The problem with this ridicule is its danger to the public. We are told that Americans are actually considering injecting themselves with these toxic remedies and that calls to poison control are up. All of this fits the fantasy theme of an intellectual culture that views the president as a madman aimed at delusional assaults on his fellow citizens. Where did the people get the idea to inject themselves with Lysol or bleach? The obvious answer is the media and their amplifying cousins in social media. It is dangerous in our politically reactionary society to criticize the president for advocating something he did not say. It plants the idea regardless of any caustic ridicule container with which it may be offered.

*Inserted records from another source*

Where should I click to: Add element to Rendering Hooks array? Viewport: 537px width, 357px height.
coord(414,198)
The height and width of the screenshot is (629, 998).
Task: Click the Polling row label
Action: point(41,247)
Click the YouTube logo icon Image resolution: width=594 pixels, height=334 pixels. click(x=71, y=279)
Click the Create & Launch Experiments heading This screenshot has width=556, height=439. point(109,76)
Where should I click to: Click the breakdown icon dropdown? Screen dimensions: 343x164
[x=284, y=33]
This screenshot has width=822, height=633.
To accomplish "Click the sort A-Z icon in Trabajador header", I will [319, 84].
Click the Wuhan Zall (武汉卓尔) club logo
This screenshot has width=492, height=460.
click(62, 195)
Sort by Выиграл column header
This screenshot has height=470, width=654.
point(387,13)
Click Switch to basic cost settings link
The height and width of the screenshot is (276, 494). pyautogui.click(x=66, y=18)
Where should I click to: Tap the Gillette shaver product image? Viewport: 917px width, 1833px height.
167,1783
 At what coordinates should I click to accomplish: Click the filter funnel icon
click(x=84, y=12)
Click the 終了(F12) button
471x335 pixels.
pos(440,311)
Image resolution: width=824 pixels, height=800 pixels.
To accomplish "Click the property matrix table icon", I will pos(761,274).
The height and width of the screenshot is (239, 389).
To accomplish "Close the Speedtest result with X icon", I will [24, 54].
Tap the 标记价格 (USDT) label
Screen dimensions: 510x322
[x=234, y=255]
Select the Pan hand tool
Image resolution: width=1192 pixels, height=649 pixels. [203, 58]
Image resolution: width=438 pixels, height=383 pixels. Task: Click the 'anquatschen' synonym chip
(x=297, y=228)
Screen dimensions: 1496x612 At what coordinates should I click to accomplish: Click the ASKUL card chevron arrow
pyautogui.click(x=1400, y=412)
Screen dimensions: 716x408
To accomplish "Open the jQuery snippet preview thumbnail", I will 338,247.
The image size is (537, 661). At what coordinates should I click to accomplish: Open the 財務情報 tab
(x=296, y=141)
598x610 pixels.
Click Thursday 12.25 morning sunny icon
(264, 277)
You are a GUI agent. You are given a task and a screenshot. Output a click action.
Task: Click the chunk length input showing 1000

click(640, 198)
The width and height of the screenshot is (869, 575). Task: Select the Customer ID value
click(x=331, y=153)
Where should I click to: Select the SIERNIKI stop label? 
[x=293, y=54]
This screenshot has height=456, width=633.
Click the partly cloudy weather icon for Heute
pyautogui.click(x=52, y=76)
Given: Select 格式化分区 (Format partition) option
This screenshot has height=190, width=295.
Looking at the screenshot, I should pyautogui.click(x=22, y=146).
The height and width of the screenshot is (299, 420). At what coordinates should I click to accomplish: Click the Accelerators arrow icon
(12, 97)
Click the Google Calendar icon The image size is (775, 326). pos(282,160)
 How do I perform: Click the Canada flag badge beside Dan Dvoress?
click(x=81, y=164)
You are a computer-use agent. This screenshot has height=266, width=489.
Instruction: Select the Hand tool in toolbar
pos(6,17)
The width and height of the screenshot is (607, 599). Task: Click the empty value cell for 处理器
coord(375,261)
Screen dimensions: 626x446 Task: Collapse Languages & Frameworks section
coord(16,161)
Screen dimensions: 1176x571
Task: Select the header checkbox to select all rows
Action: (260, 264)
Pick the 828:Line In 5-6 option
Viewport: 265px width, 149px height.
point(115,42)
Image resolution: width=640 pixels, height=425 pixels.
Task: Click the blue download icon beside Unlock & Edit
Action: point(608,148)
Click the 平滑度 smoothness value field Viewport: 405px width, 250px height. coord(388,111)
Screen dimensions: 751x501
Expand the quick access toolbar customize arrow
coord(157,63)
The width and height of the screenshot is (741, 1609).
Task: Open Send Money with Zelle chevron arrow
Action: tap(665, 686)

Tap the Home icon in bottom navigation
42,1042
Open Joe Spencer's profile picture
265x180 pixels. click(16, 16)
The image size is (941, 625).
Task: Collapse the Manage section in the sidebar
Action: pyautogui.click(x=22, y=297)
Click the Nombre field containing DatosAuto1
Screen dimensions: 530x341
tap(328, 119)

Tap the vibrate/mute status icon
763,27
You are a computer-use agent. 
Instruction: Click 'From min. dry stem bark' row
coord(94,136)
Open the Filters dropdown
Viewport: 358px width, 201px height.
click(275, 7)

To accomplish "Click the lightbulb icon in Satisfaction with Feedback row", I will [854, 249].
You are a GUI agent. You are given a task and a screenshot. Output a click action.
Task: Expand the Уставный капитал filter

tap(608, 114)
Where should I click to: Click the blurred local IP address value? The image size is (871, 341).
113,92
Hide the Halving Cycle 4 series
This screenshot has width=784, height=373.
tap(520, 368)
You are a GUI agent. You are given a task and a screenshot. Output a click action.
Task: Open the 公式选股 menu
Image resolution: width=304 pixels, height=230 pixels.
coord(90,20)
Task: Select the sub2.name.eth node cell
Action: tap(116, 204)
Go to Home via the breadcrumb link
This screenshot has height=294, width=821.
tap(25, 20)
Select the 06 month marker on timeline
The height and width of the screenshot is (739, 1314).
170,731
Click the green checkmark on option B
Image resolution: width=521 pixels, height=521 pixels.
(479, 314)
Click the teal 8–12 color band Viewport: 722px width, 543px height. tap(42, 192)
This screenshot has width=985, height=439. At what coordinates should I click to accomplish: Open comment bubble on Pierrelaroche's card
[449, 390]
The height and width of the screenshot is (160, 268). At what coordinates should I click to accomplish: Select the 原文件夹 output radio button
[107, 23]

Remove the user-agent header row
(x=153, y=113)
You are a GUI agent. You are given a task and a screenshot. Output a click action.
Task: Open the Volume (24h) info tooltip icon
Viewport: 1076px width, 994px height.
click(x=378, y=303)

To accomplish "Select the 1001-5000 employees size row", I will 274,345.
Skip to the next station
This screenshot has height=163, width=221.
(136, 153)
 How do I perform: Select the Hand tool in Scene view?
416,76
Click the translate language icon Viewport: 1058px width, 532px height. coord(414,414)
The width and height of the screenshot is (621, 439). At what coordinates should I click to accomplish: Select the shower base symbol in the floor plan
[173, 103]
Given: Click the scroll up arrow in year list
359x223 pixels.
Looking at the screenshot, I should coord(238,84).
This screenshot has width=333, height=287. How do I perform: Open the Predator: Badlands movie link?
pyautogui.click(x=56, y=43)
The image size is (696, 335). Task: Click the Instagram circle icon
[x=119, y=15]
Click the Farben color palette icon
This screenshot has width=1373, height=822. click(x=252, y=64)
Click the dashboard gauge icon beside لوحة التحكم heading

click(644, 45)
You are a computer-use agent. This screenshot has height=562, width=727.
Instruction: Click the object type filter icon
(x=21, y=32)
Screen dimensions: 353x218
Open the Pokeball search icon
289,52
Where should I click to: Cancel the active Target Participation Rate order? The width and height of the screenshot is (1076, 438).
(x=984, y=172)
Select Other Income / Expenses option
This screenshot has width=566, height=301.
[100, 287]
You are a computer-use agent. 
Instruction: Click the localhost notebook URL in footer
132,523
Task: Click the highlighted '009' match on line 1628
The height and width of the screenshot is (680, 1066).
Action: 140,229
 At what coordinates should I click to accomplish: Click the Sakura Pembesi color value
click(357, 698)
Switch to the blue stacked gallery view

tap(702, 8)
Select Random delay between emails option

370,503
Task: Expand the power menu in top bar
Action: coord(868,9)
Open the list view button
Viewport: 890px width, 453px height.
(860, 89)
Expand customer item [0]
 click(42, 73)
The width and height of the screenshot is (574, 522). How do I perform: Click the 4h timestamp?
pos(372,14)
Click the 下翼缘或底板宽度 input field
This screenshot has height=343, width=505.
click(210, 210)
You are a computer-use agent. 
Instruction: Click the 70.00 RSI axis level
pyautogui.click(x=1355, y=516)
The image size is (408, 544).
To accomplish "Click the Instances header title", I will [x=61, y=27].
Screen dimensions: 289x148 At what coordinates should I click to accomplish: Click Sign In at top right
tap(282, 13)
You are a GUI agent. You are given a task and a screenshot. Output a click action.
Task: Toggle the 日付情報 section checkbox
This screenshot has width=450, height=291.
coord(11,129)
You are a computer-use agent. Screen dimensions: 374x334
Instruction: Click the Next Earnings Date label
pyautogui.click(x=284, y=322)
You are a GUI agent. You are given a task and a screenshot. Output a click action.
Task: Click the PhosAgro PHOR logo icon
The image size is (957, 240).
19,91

The media tried to do something similar with hydroxychloroquine. Enraged at the president's attitude of hopefulness and trying to encourage Americans to believe that treatments for the virus may emerge, the media set out to prove that the malaria drug not only did not work, but would kill people who took it. This is the sad reactionary nature of our intellectual culture. At the cutting edge of this argument was a woman from Arizona who told the media that she and her husband had taken a similarly named fish tank–cleaner at the behest of the president. In the original telling of the story, it appeared that one member of this poor couple died and the other nearly did taking the president's supposed misguided medical advice. Later, in less promoted news stories, we find out that the wife is an active partisan involved in anti-Trump political advocacy. Moreover, she is highly involved in a partisan group that utilizes the "we believe in science" meme that supposes that the president's followers are anti-science. The husband who died was an engineer. It is powerfully plausible that this woman wanted to create this partisan fantasy theme about foolish citizens following dangerous advice from the president. This reactionary intellectual culture creates a dangerous public environment.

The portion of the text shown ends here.